DIRECTION: Reproduce the listing below word for word, from its first line through the line holding "[x=677, y=210]", both ends included.
+++
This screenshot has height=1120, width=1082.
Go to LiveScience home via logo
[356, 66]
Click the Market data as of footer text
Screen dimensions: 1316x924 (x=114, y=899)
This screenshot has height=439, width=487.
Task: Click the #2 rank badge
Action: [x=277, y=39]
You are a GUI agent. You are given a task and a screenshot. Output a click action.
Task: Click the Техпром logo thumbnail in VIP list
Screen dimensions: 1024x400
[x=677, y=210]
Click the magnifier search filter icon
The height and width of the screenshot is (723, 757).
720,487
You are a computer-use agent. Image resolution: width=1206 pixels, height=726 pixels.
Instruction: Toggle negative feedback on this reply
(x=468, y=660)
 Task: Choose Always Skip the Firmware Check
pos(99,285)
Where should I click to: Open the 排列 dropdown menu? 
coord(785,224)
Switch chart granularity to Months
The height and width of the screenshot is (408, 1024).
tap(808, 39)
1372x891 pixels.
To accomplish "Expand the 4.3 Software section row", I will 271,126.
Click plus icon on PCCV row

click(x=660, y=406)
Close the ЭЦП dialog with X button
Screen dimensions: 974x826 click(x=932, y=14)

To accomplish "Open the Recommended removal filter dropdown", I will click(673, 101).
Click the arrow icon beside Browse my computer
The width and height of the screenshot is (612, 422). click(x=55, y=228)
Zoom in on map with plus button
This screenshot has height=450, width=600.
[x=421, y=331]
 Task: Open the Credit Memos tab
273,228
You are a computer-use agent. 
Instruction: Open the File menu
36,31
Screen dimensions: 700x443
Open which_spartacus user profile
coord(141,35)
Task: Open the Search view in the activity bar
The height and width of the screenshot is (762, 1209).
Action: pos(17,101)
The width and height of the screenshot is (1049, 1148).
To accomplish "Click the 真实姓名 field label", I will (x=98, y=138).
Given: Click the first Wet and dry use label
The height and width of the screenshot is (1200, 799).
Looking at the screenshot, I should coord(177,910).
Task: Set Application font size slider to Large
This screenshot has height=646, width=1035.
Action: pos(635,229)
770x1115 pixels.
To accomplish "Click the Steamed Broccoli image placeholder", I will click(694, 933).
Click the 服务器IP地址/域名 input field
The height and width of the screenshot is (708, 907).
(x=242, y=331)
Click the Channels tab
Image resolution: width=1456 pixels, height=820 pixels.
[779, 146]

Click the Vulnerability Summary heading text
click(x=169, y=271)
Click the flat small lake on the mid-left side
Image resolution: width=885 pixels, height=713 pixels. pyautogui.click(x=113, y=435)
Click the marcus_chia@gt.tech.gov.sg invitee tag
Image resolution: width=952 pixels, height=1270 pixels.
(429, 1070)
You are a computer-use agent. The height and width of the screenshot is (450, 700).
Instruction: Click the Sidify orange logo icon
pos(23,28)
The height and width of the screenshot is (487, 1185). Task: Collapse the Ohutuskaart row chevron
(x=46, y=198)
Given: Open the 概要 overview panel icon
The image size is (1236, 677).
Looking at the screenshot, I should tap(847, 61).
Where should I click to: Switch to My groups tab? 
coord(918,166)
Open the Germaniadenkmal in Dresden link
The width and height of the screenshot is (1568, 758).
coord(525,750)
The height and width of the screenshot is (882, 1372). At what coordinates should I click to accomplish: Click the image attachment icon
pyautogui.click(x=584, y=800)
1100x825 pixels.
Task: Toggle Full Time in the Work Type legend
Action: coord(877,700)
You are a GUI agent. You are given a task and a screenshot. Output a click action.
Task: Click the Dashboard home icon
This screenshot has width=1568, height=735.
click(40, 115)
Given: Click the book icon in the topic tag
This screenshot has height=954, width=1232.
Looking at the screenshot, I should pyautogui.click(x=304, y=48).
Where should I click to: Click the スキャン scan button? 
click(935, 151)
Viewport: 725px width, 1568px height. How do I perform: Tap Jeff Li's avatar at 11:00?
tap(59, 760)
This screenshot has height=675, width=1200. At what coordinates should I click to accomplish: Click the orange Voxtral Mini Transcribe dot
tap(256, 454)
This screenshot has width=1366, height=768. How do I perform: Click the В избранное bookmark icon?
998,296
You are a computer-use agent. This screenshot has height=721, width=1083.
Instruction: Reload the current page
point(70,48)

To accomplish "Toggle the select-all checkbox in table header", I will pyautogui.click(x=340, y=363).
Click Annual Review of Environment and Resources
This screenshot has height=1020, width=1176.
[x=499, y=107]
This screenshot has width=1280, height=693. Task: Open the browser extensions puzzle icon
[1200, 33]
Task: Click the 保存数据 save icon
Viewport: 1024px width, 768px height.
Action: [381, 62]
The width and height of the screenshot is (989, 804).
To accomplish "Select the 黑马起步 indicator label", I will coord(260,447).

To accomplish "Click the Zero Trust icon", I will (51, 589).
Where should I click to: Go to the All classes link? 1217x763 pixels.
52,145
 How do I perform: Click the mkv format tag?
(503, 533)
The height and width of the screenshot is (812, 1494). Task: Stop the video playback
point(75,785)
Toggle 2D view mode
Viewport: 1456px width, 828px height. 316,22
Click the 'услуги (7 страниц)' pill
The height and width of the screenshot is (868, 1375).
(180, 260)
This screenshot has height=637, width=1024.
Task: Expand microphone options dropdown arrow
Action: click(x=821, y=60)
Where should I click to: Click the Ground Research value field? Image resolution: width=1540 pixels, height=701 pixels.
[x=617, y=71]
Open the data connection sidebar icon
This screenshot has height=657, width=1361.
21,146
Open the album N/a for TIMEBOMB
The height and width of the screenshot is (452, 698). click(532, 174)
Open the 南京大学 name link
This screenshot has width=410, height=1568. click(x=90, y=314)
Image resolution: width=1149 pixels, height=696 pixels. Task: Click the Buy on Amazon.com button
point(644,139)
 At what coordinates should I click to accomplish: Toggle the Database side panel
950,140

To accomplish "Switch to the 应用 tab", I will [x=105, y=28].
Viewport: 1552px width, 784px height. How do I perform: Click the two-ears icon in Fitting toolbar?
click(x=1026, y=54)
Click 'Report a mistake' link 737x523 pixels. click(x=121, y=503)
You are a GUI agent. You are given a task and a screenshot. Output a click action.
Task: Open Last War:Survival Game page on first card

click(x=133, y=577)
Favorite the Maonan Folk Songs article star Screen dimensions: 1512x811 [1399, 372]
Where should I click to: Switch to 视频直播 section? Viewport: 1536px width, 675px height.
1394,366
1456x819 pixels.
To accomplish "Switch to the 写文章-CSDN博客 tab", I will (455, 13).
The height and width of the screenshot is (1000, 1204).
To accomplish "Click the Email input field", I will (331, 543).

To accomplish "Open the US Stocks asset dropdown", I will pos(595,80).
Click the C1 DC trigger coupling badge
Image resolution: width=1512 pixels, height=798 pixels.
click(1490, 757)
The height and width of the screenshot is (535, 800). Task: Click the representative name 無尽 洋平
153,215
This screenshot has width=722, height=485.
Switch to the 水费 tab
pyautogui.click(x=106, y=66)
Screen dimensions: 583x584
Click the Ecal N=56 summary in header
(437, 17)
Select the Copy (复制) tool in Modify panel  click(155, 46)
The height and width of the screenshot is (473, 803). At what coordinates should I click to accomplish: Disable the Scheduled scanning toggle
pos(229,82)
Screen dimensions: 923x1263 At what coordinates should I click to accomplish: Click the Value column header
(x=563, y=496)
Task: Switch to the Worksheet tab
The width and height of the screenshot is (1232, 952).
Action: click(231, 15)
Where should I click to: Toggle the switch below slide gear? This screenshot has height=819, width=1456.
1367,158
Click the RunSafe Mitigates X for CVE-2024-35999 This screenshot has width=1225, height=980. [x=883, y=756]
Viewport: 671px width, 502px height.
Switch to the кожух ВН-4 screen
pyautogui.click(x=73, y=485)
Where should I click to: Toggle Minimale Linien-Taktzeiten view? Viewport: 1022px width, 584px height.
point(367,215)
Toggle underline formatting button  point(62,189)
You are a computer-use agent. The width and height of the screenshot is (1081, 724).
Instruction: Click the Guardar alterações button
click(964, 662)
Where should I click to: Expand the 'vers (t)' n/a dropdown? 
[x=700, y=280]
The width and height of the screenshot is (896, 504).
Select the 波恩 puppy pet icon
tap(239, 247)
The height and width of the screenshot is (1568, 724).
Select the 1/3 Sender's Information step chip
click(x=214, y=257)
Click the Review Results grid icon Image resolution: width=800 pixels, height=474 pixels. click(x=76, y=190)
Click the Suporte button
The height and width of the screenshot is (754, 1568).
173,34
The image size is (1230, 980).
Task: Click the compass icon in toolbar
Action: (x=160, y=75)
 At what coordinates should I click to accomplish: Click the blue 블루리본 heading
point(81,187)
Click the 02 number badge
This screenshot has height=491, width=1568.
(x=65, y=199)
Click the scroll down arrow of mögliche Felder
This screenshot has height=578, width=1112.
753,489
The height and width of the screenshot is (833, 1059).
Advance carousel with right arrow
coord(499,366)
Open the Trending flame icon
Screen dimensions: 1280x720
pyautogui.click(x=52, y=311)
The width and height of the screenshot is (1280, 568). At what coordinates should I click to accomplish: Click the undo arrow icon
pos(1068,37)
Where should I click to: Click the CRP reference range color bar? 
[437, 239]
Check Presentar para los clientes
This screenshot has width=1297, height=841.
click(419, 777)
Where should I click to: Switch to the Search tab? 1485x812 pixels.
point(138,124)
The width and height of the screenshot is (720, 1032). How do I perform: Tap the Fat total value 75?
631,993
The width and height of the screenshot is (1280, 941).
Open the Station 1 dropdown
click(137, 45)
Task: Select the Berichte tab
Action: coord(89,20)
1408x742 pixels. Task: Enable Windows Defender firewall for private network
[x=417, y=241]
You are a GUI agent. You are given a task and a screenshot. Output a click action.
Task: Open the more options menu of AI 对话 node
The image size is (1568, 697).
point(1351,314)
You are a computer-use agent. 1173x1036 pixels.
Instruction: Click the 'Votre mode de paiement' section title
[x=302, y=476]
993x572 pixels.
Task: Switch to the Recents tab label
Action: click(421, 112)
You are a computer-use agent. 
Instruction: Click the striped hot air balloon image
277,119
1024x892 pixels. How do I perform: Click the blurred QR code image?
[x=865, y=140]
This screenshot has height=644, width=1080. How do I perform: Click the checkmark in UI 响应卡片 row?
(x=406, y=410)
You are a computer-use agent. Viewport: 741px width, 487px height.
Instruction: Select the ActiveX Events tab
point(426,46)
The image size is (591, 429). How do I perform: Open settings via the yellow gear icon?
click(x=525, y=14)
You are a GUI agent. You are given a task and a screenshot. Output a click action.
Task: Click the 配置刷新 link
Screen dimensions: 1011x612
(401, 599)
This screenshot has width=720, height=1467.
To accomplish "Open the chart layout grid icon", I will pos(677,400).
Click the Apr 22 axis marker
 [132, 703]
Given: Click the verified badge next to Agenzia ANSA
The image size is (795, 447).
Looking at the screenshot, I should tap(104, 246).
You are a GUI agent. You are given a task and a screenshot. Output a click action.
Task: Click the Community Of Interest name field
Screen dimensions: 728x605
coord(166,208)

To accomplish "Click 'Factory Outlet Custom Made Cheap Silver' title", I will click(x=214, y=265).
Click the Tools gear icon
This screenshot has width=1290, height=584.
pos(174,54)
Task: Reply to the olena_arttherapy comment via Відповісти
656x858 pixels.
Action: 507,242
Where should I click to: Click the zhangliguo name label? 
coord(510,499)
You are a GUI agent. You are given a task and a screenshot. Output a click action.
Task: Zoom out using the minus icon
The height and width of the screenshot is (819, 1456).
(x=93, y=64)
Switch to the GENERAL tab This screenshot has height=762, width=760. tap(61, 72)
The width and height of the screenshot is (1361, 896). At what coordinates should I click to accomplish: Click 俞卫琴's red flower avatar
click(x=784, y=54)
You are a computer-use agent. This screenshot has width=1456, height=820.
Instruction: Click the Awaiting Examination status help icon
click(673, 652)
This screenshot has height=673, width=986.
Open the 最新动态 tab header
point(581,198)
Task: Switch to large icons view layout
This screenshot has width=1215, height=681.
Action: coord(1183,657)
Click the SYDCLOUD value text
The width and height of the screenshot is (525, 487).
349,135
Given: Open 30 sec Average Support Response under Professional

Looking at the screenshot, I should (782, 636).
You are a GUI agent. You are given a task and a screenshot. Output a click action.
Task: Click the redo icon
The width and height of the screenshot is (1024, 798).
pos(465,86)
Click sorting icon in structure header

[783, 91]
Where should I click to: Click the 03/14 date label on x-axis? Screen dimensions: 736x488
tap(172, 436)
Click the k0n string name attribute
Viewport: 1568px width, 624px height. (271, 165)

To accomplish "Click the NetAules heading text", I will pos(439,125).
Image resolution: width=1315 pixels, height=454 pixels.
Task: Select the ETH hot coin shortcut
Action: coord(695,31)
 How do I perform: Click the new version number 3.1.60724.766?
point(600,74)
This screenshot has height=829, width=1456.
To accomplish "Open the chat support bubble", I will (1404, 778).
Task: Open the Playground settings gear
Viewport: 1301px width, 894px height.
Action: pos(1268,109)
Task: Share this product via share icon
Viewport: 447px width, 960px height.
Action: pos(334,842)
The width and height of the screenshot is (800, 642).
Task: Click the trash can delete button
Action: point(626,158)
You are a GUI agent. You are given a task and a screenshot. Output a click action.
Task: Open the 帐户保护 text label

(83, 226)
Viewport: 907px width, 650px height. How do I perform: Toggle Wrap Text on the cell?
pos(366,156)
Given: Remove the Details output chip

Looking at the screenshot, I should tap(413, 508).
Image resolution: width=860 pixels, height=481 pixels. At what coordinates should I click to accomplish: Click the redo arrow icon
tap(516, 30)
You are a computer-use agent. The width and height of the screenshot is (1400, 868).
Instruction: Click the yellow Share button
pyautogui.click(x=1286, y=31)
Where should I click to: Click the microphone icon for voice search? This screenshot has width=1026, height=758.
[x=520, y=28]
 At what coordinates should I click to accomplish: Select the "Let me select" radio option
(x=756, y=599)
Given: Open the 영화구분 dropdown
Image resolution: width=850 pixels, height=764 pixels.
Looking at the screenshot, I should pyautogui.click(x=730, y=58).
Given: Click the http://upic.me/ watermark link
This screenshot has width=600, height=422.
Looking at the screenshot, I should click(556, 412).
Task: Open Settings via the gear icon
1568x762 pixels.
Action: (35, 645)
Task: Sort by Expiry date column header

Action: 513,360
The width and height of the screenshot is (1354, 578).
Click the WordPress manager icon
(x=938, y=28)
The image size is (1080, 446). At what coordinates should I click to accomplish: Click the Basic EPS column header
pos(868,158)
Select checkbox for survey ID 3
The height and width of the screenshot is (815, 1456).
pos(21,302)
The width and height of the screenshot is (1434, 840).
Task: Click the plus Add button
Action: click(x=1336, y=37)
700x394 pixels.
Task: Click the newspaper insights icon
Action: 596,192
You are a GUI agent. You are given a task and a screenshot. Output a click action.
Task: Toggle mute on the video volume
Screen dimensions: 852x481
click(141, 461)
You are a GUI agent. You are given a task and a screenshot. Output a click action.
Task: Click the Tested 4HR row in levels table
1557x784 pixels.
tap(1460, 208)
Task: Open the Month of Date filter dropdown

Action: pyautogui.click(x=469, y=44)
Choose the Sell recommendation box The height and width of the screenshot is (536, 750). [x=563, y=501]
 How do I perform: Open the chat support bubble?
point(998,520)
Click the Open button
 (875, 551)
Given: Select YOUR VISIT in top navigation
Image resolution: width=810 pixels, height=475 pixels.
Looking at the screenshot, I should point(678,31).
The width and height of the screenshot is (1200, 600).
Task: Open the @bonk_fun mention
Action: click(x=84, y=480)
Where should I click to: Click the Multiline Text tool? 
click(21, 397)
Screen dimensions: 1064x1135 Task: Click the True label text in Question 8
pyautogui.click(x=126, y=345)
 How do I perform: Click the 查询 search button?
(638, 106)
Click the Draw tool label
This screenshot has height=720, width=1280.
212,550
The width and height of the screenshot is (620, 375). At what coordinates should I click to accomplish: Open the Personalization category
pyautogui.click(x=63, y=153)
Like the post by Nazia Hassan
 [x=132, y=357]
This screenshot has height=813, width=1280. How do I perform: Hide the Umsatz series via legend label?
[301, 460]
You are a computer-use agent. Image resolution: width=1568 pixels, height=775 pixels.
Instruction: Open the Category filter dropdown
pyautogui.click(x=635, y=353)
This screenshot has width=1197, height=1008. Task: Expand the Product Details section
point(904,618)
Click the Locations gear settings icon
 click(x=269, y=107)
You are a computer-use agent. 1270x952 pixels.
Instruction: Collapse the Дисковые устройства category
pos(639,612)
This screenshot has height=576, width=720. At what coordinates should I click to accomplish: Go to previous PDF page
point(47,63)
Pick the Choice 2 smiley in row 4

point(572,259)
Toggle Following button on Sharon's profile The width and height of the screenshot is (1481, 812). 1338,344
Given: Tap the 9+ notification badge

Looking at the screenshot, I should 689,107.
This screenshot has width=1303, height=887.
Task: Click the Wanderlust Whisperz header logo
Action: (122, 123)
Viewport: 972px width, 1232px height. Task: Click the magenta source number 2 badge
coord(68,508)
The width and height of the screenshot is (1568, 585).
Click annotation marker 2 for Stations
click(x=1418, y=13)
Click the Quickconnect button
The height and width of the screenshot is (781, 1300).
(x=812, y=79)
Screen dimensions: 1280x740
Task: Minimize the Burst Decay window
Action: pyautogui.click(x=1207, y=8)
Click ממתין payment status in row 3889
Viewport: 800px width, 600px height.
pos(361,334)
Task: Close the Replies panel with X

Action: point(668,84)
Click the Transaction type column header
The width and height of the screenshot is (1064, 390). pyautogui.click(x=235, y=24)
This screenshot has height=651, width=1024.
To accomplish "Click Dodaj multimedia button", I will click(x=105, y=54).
+++
REPLY TO THE TASK:
This screenshot has height=1120, width=1082.
Go to LiveScience home via logo
[356, 66]
Click the Market data as of footer text
Screen dimensions: 1316x924 (x=114, y=899)
This screenshot has height=439, width=487.
Task: Click the #2 rank badge
Action: [x=277, y=39]
You are a GUI agent. You are given a task and a screenshot. Output a click action.
Task: Click the Техпром logo thumbnail in VIP list
Screen dimensions: 1024x400
[x=677, y=210]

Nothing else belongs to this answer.